Some areas of East Africa are experiencing its worst drought in sixty years, and tens of thousands of people have died from malnutrition-related causes. In Somalia, described as the “epicenter of the famine,” more than half the population is in urgent need of food, with 3.7 million people at risk for starvation.
A UN report says the last time conditions were this bad was in 1992 when hundreds of thousands of Somalis starved to death.
Each week, around 5,000 Somalis are fleeing over the border to refugee camps in Kenya and Ethiopia but are disappointed to find the situation not much better than the one they left. Those who survive the trek are met by overcrowded camps that don’t have enough resources. At the refugee camp in Dadaab, Kenya, about 70,000 people live outside it, under huts made of sticks and plastic sheeting for a little shelter from the elements.

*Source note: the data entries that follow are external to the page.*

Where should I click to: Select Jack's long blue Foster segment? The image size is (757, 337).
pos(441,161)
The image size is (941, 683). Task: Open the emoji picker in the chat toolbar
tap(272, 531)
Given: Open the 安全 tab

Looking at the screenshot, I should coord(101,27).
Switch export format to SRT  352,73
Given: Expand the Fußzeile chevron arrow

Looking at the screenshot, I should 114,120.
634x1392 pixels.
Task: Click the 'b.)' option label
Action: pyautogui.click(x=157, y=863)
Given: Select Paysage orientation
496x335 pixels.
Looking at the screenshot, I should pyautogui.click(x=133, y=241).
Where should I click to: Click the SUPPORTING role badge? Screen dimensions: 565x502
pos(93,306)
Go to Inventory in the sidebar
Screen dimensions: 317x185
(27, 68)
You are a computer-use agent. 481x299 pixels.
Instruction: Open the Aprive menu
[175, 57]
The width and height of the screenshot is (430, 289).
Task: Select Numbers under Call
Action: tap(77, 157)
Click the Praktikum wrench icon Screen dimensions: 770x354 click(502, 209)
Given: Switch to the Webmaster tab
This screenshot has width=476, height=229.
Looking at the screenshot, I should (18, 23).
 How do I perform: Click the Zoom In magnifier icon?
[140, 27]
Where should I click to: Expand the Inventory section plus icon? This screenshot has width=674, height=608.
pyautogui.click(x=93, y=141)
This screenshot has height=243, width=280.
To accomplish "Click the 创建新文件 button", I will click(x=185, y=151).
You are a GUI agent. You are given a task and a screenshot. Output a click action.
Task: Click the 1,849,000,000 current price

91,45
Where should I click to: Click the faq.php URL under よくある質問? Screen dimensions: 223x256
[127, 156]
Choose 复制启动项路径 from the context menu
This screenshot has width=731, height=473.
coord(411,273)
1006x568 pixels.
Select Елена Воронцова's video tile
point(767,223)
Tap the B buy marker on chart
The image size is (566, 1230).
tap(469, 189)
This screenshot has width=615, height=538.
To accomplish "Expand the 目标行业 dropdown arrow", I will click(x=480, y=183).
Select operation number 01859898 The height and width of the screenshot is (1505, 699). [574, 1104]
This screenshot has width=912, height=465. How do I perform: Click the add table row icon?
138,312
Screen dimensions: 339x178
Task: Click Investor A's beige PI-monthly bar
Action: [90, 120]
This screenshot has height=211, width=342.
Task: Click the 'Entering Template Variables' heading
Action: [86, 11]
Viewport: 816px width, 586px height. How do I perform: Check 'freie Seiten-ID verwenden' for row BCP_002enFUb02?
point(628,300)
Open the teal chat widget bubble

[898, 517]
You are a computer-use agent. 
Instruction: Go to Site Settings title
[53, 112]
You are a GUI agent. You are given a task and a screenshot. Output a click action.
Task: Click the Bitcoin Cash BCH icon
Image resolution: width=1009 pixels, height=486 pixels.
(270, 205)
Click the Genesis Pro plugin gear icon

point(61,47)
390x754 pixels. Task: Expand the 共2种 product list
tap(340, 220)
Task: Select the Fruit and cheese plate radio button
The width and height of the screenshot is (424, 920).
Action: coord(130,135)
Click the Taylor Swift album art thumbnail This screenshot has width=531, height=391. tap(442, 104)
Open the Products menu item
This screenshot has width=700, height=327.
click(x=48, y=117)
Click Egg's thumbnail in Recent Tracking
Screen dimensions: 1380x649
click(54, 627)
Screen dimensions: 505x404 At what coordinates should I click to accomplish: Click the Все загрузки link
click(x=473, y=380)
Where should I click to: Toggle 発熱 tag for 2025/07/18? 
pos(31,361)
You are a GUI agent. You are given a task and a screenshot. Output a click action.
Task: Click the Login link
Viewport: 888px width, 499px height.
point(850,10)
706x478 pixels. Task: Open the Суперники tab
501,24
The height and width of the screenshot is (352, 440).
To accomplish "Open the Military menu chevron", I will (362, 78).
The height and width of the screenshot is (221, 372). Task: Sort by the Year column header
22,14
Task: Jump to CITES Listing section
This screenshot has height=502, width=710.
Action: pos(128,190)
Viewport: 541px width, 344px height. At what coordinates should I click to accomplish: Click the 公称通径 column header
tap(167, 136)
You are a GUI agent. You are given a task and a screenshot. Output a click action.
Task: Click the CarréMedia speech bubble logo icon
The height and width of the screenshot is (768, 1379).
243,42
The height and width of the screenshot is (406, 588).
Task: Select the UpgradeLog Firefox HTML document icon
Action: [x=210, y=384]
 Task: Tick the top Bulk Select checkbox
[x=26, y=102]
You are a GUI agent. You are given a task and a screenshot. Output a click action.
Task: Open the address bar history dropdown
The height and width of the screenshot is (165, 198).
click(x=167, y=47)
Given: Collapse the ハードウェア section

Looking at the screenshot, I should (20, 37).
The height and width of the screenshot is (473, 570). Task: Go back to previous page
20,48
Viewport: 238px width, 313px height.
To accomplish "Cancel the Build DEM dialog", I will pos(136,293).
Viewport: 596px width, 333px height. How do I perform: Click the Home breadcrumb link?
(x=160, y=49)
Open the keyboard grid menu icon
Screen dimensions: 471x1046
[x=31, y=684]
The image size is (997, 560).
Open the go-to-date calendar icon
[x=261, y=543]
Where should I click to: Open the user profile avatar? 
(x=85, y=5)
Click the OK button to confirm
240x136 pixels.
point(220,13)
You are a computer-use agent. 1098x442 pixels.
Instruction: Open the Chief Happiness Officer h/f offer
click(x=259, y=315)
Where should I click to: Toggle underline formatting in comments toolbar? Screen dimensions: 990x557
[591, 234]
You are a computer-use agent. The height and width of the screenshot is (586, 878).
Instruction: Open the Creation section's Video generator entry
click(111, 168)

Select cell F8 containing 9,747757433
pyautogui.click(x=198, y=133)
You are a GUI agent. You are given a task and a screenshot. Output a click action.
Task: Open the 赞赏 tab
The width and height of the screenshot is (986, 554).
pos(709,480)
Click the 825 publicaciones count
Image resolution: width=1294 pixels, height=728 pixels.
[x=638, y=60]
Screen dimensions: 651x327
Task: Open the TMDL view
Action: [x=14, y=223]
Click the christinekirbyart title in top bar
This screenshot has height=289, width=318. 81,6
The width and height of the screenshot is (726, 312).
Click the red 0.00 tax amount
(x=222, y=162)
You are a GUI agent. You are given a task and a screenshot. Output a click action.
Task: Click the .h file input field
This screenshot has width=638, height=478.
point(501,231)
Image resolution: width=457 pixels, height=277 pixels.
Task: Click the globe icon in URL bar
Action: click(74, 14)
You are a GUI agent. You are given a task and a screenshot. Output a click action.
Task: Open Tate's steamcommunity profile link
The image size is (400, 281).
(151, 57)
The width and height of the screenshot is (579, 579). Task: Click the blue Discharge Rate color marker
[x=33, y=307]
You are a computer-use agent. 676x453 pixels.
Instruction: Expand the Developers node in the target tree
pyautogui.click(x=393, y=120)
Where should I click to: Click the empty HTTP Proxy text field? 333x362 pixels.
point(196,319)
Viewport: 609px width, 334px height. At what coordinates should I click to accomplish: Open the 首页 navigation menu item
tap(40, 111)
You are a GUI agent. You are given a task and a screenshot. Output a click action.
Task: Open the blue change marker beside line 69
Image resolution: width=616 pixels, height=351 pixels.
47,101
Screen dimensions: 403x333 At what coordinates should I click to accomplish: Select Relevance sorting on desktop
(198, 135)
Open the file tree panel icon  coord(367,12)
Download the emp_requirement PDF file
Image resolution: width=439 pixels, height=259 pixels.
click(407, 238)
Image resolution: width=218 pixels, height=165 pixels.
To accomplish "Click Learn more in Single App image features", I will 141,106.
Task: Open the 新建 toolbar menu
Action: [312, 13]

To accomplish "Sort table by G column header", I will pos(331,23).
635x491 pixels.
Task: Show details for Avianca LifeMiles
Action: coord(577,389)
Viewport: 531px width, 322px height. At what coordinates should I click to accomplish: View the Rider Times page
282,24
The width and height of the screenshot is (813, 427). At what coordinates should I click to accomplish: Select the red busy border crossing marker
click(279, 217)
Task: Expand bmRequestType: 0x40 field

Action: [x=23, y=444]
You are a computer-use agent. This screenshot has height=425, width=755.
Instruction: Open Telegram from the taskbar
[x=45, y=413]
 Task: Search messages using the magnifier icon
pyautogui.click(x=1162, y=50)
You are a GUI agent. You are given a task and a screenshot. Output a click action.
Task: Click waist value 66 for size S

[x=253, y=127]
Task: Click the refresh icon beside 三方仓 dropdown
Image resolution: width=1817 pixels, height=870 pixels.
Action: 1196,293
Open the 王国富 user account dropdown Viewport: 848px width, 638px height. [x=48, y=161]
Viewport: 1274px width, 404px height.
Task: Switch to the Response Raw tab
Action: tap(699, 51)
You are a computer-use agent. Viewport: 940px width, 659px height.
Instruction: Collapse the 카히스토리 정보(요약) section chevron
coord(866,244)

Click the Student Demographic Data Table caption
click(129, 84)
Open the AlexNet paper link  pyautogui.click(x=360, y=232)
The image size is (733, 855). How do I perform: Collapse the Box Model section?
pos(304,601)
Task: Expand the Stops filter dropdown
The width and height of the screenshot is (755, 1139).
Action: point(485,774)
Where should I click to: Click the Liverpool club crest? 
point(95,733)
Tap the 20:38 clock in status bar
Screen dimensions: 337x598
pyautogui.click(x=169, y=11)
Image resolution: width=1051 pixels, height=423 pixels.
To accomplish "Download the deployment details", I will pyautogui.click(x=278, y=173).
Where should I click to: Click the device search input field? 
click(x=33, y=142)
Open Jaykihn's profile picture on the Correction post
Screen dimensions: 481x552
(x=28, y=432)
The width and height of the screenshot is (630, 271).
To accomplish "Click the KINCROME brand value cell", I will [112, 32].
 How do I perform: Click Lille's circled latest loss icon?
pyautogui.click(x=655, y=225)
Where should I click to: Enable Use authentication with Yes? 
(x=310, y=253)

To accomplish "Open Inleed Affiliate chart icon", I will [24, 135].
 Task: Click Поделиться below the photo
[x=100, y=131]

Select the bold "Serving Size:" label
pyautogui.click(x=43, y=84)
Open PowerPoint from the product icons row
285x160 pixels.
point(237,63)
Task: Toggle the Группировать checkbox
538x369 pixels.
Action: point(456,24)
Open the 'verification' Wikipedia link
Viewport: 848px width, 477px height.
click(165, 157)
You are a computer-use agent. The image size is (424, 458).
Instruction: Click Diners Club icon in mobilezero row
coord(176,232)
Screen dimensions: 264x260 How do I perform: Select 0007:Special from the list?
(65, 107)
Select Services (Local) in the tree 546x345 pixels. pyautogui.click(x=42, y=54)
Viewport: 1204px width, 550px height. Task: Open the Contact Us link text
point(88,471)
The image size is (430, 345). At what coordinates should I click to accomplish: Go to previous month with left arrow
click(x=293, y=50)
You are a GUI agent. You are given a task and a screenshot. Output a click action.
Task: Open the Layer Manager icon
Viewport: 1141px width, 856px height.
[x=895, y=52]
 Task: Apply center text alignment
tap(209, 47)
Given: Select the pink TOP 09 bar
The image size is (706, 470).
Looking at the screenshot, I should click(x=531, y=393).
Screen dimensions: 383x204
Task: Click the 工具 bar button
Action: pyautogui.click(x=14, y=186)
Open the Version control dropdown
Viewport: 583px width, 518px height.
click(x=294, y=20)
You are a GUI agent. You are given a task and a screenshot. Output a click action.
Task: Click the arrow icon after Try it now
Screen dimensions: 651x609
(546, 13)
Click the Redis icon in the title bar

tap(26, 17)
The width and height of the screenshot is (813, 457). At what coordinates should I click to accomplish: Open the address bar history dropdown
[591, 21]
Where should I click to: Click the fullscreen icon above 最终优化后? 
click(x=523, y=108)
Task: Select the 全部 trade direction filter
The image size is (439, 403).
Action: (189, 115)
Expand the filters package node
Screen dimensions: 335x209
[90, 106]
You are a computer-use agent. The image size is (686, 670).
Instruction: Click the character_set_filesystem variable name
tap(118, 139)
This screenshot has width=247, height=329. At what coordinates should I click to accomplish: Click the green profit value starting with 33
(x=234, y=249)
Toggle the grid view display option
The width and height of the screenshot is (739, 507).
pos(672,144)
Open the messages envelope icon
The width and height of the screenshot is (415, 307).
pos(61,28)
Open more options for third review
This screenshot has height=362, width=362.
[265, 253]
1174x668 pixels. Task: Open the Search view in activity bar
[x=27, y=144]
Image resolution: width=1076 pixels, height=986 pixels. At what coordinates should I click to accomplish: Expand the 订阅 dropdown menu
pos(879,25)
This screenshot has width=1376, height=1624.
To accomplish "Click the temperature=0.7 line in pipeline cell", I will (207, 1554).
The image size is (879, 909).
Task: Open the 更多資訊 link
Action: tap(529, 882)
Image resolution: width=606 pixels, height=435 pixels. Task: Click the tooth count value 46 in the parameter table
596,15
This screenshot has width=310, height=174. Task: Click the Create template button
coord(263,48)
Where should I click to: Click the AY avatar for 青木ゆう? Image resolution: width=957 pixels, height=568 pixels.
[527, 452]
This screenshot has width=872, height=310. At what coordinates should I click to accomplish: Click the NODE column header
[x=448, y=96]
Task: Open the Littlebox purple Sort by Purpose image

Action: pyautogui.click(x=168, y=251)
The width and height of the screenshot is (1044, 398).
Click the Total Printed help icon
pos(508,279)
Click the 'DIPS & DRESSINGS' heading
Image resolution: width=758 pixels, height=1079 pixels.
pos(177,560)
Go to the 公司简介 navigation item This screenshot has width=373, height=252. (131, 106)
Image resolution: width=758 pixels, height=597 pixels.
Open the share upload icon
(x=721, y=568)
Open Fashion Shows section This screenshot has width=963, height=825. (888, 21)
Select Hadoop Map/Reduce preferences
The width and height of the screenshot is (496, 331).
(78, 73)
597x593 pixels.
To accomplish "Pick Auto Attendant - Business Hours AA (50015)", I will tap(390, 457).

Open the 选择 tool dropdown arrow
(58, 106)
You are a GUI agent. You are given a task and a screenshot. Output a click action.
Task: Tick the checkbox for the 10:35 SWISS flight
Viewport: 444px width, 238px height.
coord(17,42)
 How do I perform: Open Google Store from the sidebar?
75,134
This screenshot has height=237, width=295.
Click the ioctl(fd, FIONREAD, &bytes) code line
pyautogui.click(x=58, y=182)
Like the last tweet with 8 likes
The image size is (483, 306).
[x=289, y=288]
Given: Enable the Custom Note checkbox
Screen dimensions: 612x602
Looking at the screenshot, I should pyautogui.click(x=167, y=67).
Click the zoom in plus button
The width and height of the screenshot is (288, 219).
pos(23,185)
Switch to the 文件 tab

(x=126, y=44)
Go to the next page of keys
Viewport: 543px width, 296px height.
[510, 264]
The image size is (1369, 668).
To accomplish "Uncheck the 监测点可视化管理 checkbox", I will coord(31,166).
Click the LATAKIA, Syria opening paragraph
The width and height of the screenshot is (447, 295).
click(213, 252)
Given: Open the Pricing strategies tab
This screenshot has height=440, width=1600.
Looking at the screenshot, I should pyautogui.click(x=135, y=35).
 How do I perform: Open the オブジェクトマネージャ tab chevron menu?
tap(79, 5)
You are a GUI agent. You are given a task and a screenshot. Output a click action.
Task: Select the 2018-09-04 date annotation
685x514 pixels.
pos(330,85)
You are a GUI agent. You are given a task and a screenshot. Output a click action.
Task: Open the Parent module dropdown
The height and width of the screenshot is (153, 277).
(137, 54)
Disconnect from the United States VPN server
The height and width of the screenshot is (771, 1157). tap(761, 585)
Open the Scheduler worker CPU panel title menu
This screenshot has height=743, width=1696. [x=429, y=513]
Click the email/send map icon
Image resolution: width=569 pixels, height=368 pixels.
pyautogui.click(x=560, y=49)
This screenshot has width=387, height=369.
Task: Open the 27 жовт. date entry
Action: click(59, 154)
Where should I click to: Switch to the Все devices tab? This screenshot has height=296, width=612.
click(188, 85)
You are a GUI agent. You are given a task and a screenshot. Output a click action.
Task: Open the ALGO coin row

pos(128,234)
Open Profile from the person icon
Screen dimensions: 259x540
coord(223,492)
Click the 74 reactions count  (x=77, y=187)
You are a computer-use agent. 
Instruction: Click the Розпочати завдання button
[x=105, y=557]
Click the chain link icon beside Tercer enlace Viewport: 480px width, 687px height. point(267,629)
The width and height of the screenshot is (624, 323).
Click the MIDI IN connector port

Some walk for days and days to find help. United Nations official Josette Sheeran reported seeing large numbers of children extremely weakened by the long journeys in search of food. Some people have to leave family members along the road and go on alone. Sheeran said, “I spoke to one woman who had lost three of her children along the way . . .” Most who arrive at the camps are badly malnourished.
A third of the children in Somalia are so malnourished they will need special formula food to nurse them back from looming starvation, said a news report. Access to areas in need are limited by an al-Quaida militant group, and humanitarian aid is hindered by rebels that demand “taxes” for allowing the aid to pass through.
CAM is dispatching an investigative team to Somalia and plans to help as best we can. The needs are enormous. With God’s help and your support, we will do what we can to bring hope in this shattered part of the world. If you would like to help, click on the donate button at the bottom of the page. Your funds will be used in the Somalia Famine Project.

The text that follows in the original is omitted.